Below are some records; reproduce them exactly.

::: The records

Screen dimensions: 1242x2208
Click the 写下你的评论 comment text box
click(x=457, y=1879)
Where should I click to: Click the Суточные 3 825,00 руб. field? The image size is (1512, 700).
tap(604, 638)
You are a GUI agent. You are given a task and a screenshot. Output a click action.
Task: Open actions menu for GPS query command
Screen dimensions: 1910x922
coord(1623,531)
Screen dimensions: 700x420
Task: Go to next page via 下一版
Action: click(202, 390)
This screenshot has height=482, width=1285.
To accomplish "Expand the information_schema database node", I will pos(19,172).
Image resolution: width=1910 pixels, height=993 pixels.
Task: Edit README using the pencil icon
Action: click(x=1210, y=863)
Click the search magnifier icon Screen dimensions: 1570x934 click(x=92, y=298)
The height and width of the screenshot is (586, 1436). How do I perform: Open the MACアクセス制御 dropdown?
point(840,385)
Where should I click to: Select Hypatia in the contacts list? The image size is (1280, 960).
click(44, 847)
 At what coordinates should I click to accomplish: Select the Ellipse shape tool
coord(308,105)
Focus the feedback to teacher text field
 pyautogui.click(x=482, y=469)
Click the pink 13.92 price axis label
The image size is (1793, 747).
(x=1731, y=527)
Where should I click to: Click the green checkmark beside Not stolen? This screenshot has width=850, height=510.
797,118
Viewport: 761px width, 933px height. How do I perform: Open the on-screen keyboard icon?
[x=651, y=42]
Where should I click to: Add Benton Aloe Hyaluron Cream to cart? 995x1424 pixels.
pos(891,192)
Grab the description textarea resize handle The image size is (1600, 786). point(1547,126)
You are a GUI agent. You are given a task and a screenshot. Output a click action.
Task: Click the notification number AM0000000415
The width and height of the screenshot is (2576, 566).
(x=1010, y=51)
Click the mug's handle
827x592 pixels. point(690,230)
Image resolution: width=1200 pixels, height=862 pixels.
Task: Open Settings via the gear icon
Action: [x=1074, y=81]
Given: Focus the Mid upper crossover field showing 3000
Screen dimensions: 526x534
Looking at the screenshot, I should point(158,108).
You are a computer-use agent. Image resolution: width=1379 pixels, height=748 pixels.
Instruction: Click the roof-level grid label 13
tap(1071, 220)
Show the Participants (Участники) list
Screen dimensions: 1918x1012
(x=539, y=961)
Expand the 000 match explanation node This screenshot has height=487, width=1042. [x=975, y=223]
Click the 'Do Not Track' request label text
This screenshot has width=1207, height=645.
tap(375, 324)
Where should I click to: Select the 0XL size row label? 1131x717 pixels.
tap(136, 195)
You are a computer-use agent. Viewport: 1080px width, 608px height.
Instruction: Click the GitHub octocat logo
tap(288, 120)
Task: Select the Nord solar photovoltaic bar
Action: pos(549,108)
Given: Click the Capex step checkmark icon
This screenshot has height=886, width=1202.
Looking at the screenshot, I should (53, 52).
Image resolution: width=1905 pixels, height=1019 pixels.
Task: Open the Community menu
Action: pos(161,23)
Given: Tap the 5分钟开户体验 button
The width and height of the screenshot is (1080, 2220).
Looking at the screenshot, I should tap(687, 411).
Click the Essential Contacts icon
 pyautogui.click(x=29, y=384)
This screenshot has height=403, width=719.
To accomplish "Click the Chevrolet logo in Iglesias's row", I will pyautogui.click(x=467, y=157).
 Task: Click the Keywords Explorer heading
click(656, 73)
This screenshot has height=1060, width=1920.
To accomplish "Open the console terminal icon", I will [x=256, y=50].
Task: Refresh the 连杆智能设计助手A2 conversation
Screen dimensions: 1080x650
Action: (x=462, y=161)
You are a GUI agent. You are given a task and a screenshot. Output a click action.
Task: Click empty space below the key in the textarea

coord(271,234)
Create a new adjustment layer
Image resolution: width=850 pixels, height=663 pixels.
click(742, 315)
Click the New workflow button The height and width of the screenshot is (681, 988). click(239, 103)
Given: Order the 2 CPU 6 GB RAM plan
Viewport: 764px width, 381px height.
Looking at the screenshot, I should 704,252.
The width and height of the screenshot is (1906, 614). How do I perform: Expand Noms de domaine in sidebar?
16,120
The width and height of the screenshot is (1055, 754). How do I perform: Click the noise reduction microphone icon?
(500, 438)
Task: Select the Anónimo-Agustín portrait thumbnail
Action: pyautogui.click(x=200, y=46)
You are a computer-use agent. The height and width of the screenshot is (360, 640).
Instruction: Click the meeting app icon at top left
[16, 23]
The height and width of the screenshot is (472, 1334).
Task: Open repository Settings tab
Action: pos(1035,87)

::::::

#### [Response to this exercise]
Screen dimensions: 1242x2208
Click the 写下你的评论 comment text box
click(x=457, y=1879)
Where should I click to: Click the Суточные 3 825,00 руб. field? The image size is (1512, 700).
tap(604, 638)
You are a GUI agent. You are given a task and a screenshot. Output a click action.
Task: Open actions menu for GPS query command
Screen dimensions: 1910x922
coord(1623,531)
Screen dimensions: 700x420
Task: Go to next page via 下一版
Action: click(202, 390)
This screenshot has height=482, width=1285.
To accomplish "Expand the information_schema database node", I will pos(19,172).
Image resolution: width=1910 pixels, height=993 pixels.
Task: Edit README using the pencil icon
Action: click(x=1210, y=863)
Click the search magnifier icon Screen dimensions: 1570x934 click(x=92, y=298)
The height and width of the screenshot is (586, 1436). How do I perform: Open the MACアクセス制御 dropdown?
point(840,385)
Where should I click to: Select Hypatia in the contacts list? The image size is (1280, 960).
click(44, 847)
 At what coordinates should I click to accomplish: Select the Ellipse shape tool
coord(308,105)
Focus the feedback to teacher text field
 pyautogui.click(x=482, y=469)
Click the pink 13.92 price axis label
The image size is (1793, 747).
(x=1731, y=527)
Where should I click to: Click the green checkmark beside Not stolen? This screenshot has width=850, height=510.
797,118
Viewport: 761px width, 933px height. How do I perform: Open the on-screen keyboard icon?
[x=651, y=42]
Where should I click to: Add Benton Aloe Hyaluron Cream to cart? 995x1424 pixels.
pos(891,192)
Grab the description textarea resize handle The image size is (1600, 786). point(1547,126)
You are a GUI agent. You are given a task and a screenshot. Output a click action.
Task: Click the notification number AM0000000415
The width and height of the screenshot is (2576, 566).
(x=1010, y=51)
Click the mug's handle
827x592 pixels. point(690,230)
Image resolution: width=1200 pixels, height=862 pixels.
Task: Open Settings via the gear icon
Action: [x=1074, y=81]
Given: Focus the Mid upper crossover field showing 3000
Screen dimensions: 526x534
Looking at the screenshot, I should point(158,108).
You are a computer-use agent. Image resolution: width=1379 pixels, height=748 pixels.
Instruction: Click the roof-level grid label 13
tap(1071, 220)
Show the Participants (Участники) list
Screen dimensions: 1918x1012
(x=539, y=961)
Expand the 000 match explanation node This screenshot has height=487, width=1042. [x=975, y=223]
Click the 'Do Not Track' request label text
This screenshot has width=1207, height=645.
tap(375, 324)
Where should I click to: Select the 0XL size row label? 1131x717 pixels.
tap(136, 195)
You are a computer-use agent. Viewport: 1080px width, 608px height.
Instruction: Click the GitHub octocat logo
tap(288, 120)
Task: Select the Nord solar photovoltaic bar
Action: pos(549,108)
Given: Click the Capex step checkmark icon
This screenshot has height=886, width=1202.
Looking at the screenshot, I should (53, 52).
Image resolution: width=1905 pixels, height=1019 pixels.
Task: Open the Community menu
Action: pos(161,23)
Given: Tap the 5分钟开户体验 button
The width and height of the screenshot is (1080, 2220).
Looking at the screenshot, I should tap(687, 411).
Click the Essential Contacts icon
 pyautogui.click(x=29, y=384)
This screenshot has height=403, width=719.
To accomplish "Click the Chevrolet logo in Iglesias's row", I will pyautogui.click(x=467, y=157).
 Task: Click the Keywords Explorer heading
click(656, 73)
This screenshot has height=1060, width=1920.
To accomplish "Open the console terminal icon", I will [x=256, y=50].
Task: Refresh the 连杆智能设计助手A2 conversation
Screen dimensions: 1080x650
Action: (x=462, y=161)
You are a GUI agent. You are given a task and a screenshot. Output a click action.
Task: Click empty space below the key in the textarea

coord(271,234)
Create a new adjustment layer
Image resolution: width=850 pixels, height=663 pixels.
click(742, 315)
Click the New workflow button The height and width of the screenshot is (681, 988). click(239, 103)
Given: Order the 2 CPU 6 GB RAM plan
Viewport: 764px width, 381px height.
Looking at the screenshot, I should 704,252.
The width and height of the screenshot is (1906, 614). How do I perform: Expand Noms de domaine in sidebar?
16,120
The width and height of the screenshot is (1055, 754). How do I perform: Click the noise reduction microphone icon?
(500, 438)
Task: Select the Anónimo-Agustín portrait thumbnail
Action: pyautogui.click(x=200, y=46)
You are a computer-use agent. The height and width of the screenshot is (360, 640).
Instruction: Click the meeting app icon at top left
[16, 23]
The height and width of the screenshot is (472, 1334).
Task: Open repository Settings tab
Action: pos(1035,87)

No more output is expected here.